The words echoed in my head, a terrible punishment I could not imagine. Why had they done it?
How
could they have done it? I kept seeing those fragile forms in the pinpricked darkness behind my eyelids, and as we rode under the Alhambra’s gateway, I did not point and laugh with the other women at the broken bodies strewn on the rocks below.
My parents, Juan, and Isabella swept ahead with the nobility. Maria, Catalina, and I remained behind with our women. Taking Catalina by the hand and hushing her anxious questions, for she knew something terrible had happened, I gazed at the citadel. With the afternoon light turning to vermilion on its tiled facade, it appeared blood-soaked, a place of death and destruction. And still I was overwhelmed by its exotic splendor.

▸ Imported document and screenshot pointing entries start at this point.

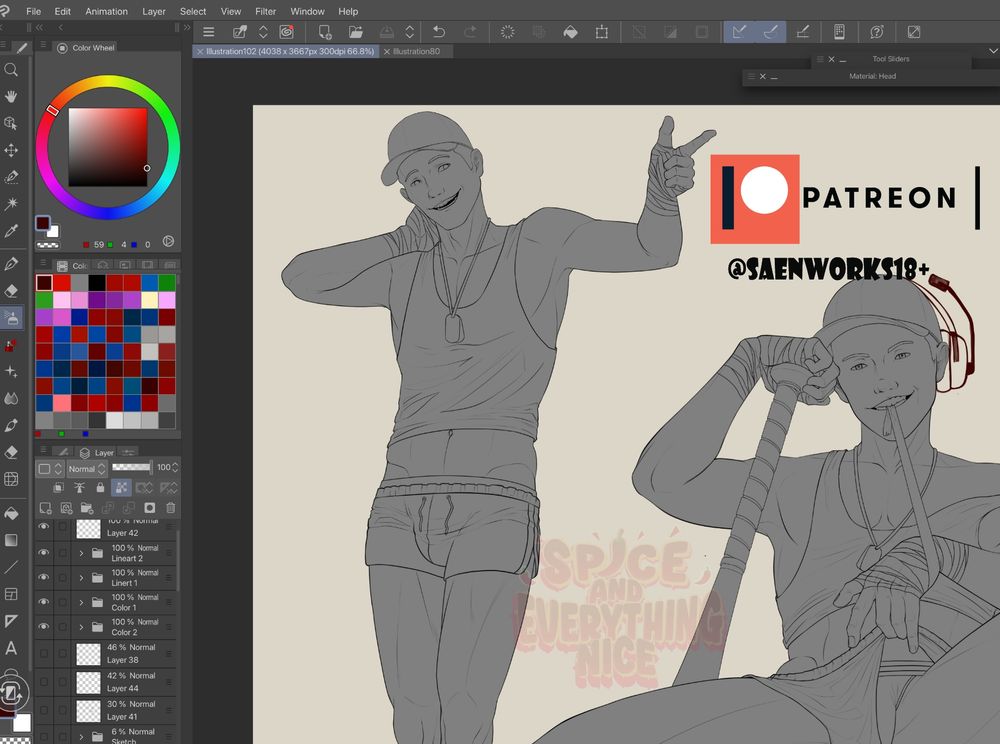The width and height of the screenshot is (1000, 744).
Task: Click the Layer 44 thumbnail
Action: [x=89, y=682]
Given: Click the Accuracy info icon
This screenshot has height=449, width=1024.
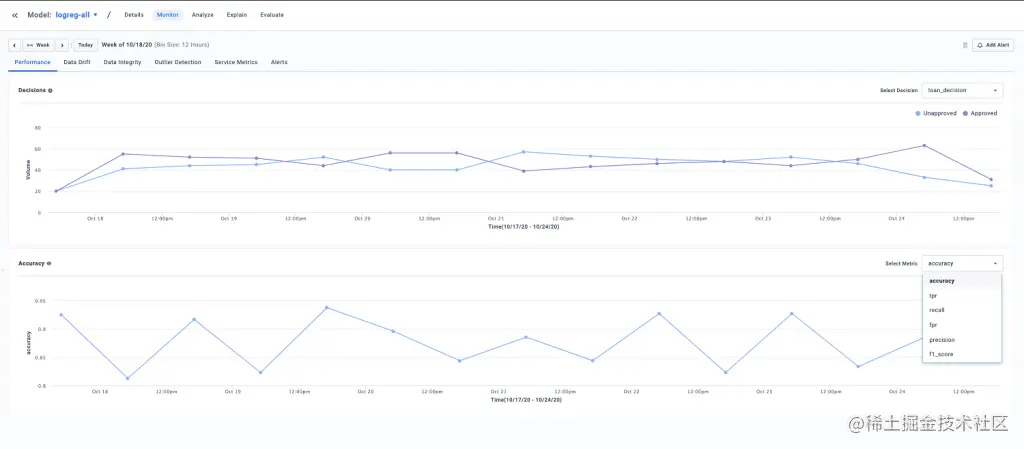Looking at the screenshot, I should [x=49, y=263].
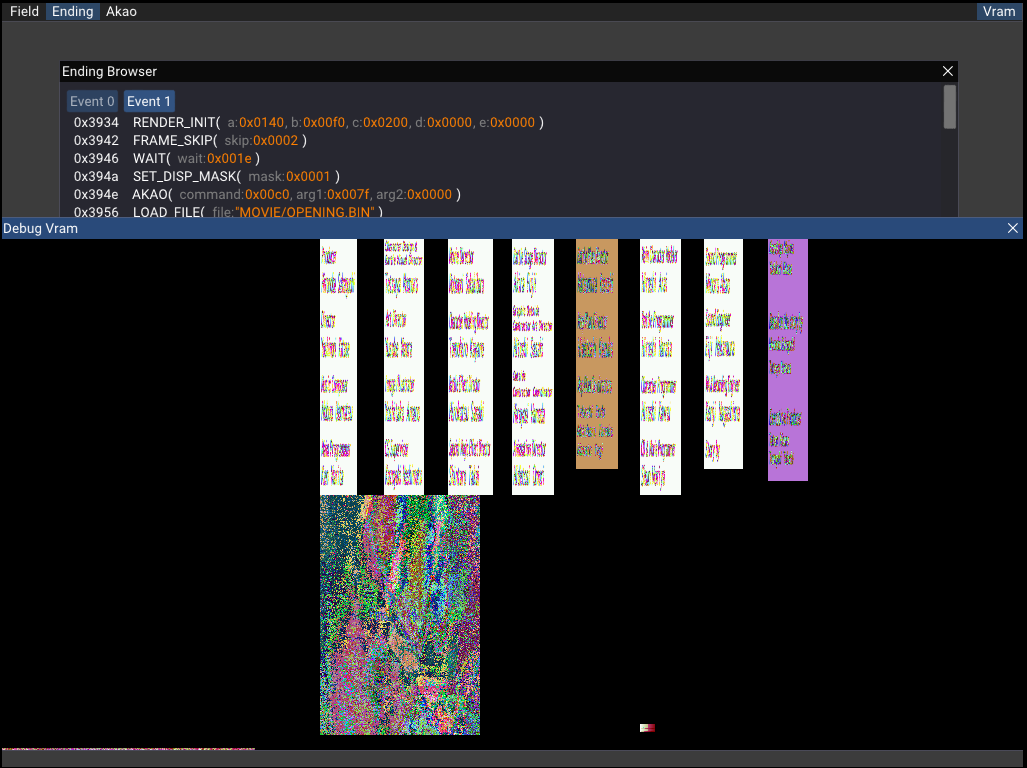Viewport: 1027px width, 768px height.
Task: Select the RENDER_INIT script line
Action: pyautogui.click(x=176, y=123)
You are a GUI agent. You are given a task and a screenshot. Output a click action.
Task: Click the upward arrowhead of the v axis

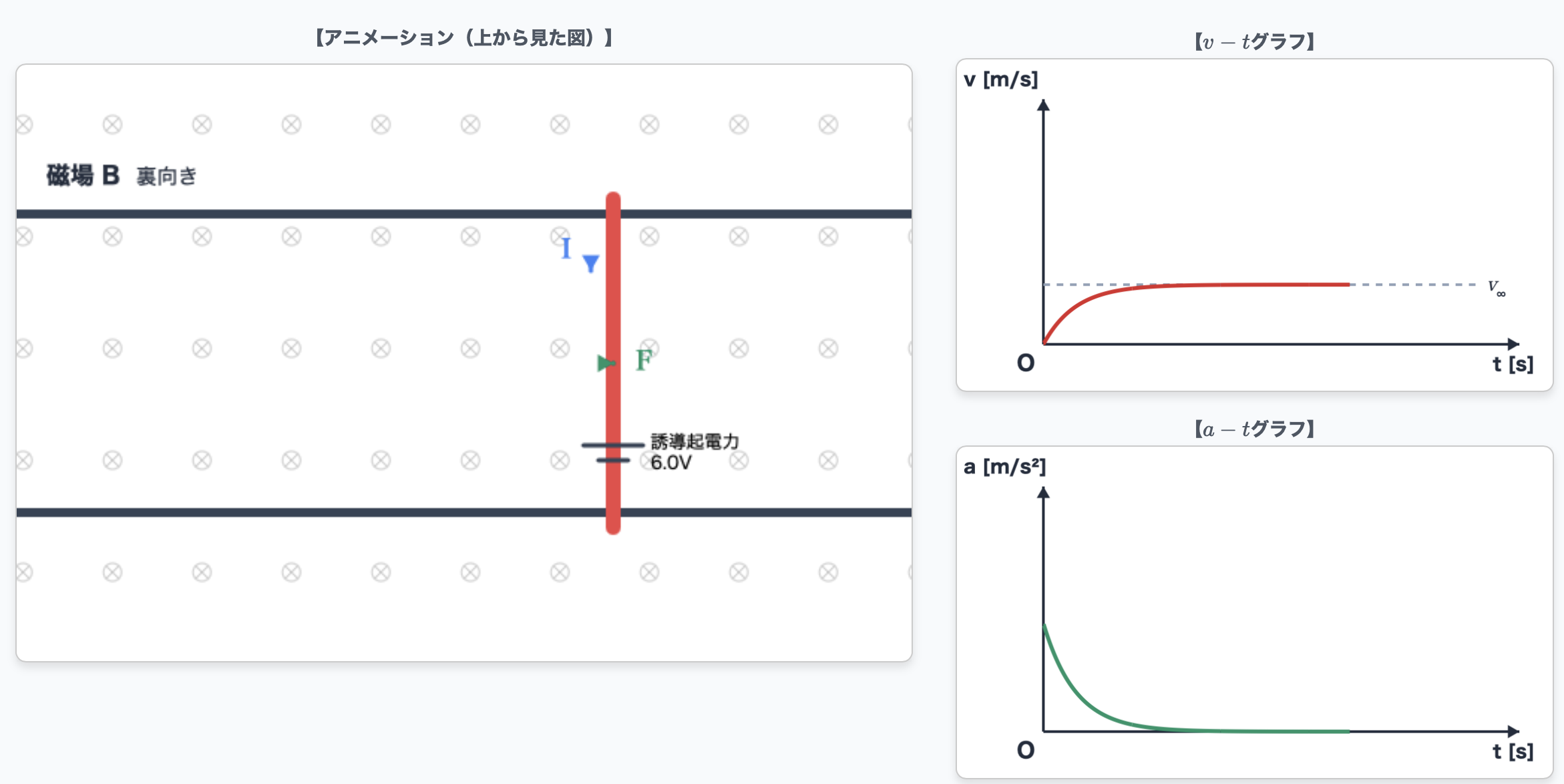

The Alhambra was unlike any palace I’d ever seen. In Castile, royal residences doubled as fortresses, encircled by moats and enclosed by thick walls. The Moorish palace had the mountain gorge for protection, and so it sprawled like a lion on its plateau, sheltered by cypress and pine.
Doña Ana motioned to Maria; together with our ladies-in-waiting, we marched into the audience hall. With Catalina’s hand still clutching mine, I took in everything at once, my heart beating fast as I began to see just how magnificent the Moor’s world was.
An immense space of saffron and pearl opened before me. There were no scarred doors, no suffocating staircases or cramped passageways. Instead, carved archways welcomed me into rooms where honeycomb walls curved, and secret mosaic terraces could be glimpsed. Glazed porcelain vases held vigil under smoke-darkened hangings of every imaginable hue; quilted pillows and divans were strewn about as if their occupants had just retired. I looked down at my feet to a scarf coiled on the tiled floor. I feared to touch it, thinking it might have been dropped by one of the concubines on her doomed race to the tower.
I had dwelled in ignorance. No one had told me the heretic could create something so beautiful. I gazed up to an inverted cupola. About its perimeter, the painted faces of dead caliphs stared at me with laconic reproach. I swayed where I stood, overcome. I now understood why the concubines had chosen death. Like Boabdil, they could not bear to live without this Eden that had been their home.